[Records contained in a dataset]
------------------------------------------------

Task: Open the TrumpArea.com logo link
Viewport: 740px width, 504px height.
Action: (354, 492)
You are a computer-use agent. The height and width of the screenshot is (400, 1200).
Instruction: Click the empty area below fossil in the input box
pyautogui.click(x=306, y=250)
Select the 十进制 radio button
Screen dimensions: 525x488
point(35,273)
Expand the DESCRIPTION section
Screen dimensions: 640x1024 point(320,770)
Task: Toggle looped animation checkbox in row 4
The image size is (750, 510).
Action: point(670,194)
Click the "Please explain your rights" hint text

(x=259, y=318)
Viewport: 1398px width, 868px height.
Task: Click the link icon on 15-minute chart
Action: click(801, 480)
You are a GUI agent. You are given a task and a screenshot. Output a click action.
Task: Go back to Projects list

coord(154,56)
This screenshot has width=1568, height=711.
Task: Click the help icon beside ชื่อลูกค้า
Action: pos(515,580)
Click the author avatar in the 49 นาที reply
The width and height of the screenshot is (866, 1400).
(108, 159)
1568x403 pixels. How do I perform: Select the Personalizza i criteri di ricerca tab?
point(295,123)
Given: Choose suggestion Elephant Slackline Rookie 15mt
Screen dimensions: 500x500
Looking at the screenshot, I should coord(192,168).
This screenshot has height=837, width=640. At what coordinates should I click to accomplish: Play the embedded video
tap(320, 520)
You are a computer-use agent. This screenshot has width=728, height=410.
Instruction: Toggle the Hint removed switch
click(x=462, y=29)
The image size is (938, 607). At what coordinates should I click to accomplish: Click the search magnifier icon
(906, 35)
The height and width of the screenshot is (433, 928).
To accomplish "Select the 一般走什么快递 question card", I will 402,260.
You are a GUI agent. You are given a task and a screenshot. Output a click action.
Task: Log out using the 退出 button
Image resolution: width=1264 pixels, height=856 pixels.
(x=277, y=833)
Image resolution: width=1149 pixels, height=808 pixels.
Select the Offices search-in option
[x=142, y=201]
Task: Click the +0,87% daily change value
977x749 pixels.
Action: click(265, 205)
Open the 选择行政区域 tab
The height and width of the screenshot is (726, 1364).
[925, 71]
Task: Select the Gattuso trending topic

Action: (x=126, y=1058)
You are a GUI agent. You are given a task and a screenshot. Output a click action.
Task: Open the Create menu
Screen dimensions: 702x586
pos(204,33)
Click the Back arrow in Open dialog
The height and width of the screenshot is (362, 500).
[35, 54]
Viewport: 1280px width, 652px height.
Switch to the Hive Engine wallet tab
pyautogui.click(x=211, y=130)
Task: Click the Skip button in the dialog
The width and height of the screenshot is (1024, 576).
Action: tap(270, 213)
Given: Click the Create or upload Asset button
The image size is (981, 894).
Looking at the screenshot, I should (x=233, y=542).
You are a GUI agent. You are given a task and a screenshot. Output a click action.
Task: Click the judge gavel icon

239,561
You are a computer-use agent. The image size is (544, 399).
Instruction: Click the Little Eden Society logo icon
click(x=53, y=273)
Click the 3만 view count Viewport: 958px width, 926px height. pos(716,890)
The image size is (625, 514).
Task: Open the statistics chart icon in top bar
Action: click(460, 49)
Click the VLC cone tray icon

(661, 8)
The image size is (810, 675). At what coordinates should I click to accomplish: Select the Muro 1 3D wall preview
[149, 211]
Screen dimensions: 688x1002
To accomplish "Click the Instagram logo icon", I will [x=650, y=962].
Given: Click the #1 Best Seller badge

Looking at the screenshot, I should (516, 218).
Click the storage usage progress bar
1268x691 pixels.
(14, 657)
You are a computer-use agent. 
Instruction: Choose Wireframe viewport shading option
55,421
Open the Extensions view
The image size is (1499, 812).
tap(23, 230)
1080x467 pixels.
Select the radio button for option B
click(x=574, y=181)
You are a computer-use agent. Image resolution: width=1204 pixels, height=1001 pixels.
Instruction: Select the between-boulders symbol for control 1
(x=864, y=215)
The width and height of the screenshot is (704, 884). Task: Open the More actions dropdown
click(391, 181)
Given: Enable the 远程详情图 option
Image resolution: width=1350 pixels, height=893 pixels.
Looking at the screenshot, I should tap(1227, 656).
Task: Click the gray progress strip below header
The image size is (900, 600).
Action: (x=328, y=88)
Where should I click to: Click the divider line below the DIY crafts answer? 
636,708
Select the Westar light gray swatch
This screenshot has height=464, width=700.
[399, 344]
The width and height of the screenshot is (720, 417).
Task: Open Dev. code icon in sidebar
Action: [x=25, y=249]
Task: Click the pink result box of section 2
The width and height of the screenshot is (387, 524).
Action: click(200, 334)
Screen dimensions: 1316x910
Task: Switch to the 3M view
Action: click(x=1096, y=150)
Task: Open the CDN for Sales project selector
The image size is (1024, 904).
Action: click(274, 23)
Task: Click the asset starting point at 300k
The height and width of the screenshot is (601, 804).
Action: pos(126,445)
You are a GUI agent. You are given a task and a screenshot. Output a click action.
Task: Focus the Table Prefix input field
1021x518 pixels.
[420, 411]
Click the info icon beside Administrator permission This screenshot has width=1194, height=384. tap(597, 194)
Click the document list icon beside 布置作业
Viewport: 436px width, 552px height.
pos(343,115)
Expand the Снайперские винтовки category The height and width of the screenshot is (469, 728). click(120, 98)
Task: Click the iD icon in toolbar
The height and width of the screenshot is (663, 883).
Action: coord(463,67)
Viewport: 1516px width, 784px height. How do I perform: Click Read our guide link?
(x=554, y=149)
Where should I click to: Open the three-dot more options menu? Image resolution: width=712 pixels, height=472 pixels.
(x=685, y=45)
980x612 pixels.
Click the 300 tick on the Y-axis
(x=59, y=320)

------------------------------------------------

- Task objective -
Up to and including the line that contains "You are a computer-use agent. The height", output the records above exactly, beginning with their first line.

- Solution below -
Task: Open the TrumpArea.com logo link
Viewport: 740px width, 504px height.
Action: (354, 492)
You are a computer-use agent. The height and width of the screenshot is (400, 1200).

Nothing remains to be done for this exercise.